Treatment with CO-RMs during cold storage improves renal function at reperfusion

Low concentrations of carbon monoxide (CO) can protect tissues against ischemia–reperfusion (I–R) injury. We have recently identified a novel class of compounds, CO-releasing molecules (CO-RMs), which exert important pharmacological activities by carrying and delivering CO to biological systems. Here, we examined the possible beneficial effects of CO liberated from CO-RMs on the damage inflicted by cold storage and I–R in isolated perfused kidneys. Hemodynamic and biochemical parameters as well as mitochondrial respiration were measured in isolated perfused rabbit kidneys that were previously flushed with CO-RMs and stored at 4°C for 24 h. Two water-soluble CO-RMs were tested: (1) sodium boranocarbonate (CORM-A1), a boron-containing carbonate that releases CO at a slow rate, and (2) tricarbonylchloro(glycinato)ruthenium(II) (CORM-3), a transition metal carbonyl that liberates CO very rapidly in solution. Kidneys flushed with Celsior solution supplemented with CO-RMs (50 μM) and stored at 4°C for 24 h displayed at reperfusion a significantly higher perfusion flow rate (PFR), glomerular filtration rate, and sodium and glucose reabsorption rates compared to control kidneys flushed with Celsior solution alone. Addition of 1H-[1,2,4]oxadiazolo[4,3-alpha]quinoxalin-1-one (ODQ), a guanylate cyclase inhibitor, prevented the increase in PFR mediated by CO-RMs. The respiratory control index from kidney mitochondria treated with CO-RMs was also markedly increased.
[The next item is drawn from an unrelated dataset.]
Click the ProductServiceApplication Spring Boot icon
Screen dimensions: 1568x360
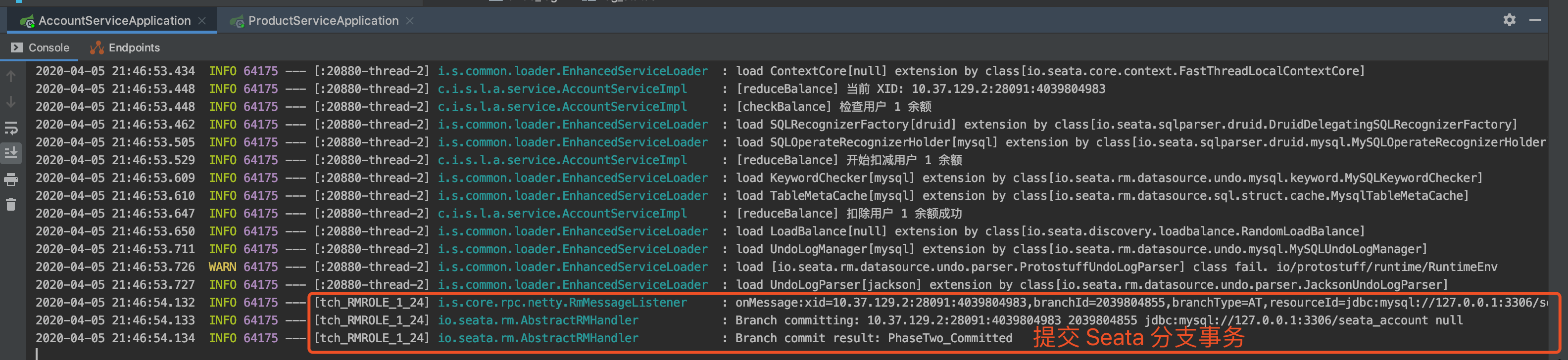coord(237,21)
Notably, renal protection was lost when kidneys were flushed with Celsior containing an inactive compound (iCO-RM), which had been deliberately depleted of CO. CO-RMs are effective therapeutic agents that deliver CO during kidney cold preservation and can be used to ameliorate vascular activity, energy metabolism and renal function at reperfusion.